_Required tasks_
A) In the BGP update report below, at which AS is the daily update activity in Figure 1 observed?
B) Say whether each statement agrees with the BGP update report below, and quote the words that decide it: (i) The daily count of withdrawal messages has stayed roughly level. (ii) The advertised IPv4 prefixes are shown in violet in Figure 1. (iii) The report examines BGP updates across 2021.
C) Carry the BGP update report below forward from its final sentence.

The first part of this report looked at the size of the routing table and some projections of its growth for both IPv4 and IPv6. However, the scalability of BGP as the Internet’s routing protocol is not just dependent on the number of prefixes carried in the routing table. Dynamic routing updates are also part of this story. If the update rate of BGP is growing faster than we can deploy processing capability to match, then the routing system will lose coherence, and at that point the network will head into periods of instability.
This report will look at the profile of BGP updates across 2021 to assess whether the stability of the routing system, as measured by the level of BGP update activity, is changing.
Figure 1 shows the daily BGP update activity as seen at AS131072, since mid-2009.
The number of observed BGP withdrawal messages per day (shown in violet in Figure 1) has remained relatively constant at 15,000 – 20,000 withdrawals per day, while the number of advertised IPv4 prefixes has risen from 300,000 to 900,000 (shown in orange in Figure 1). There is no particular reason why the daily withdrawal count should be steady while the number of announced prefixes has tripled. If withdrawals are a result of some form of link-based isolation event at the origin, then we would expect that as the number of networks increases the withdrawal volume would also increase proportionately, but this is not what we see in BGP. The withdrawal rate also appears to be unrelated to either the number of routed prefixes or the number of routed networks.

_Provided data_
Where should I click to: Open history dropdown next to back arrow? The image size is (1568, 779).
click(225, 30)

_Answer list_
A) AS131072

B)
(i) Yes: "has remained relatively constant at 15,000 – 20,000 withdrawals per day"
(ii) No: "the number of advertised IPv4 prefixes has risen from 300,000 to 900,000 (shown in orange in Figure 1)"
(iii) Yes: "This report will look at the profile of BGP updates across 2021"

C)
The number of update messages per day (shown in green in Figure 1) has not been as constant. This was steady at 35,000 updates per day from 2009 until 2013. During 2013, the volume of updates grew to 42,000 updates per day, which it maintained for most of the ensuing 24 months. During 2018, the number of updates per day rose again, approaching 60,000 updates per day by the end of 2018. The update count remained around this level until the start of 2021. Throughout 2021, the update rate has declined to an average value of around 50,000 updates per day. To illustrate these trend movements in the BGP update rate, a smoothed average of the daily update count is shown in Figure 2.
It has been fortuitous that the BGP update rate had been held steady for so many years, as this implied that the capability of BGP systems did not require constantly increasing processing capability. In the same way that there was no clear understanding of why the BGP update rate was steady for so many years, it’s also unclear why the rate increased and then declined in recent years.
What is also intriguing is that most of these prefix update messages are generated from a pool of between 30,000 to 80,000 prefixes. A daily count plot of prefixes that are the subject of BGP updates is shown in Figure 3. While this number is rising, it is not rising at the same rate as the number of updates per day, so the heightened instability is possibly due to more updates reaching convergence, rather than due to more unstable prefixes. Another possible explanation is that we are looking at daily average numbers, and this rise in the average could be caused by a small pool of unstable prefixes exhibiting higher levels of instability than was the case previously.
The number of unstable prefixes per day appears to be gradually increasing over the years. A least-squares best fit shows a linear trend where the average daily unstable prefix count is increasing by 3,800 prefixes per year. This is far lower than the trend in the increase of the Forwarding Information Base (FIB) table size.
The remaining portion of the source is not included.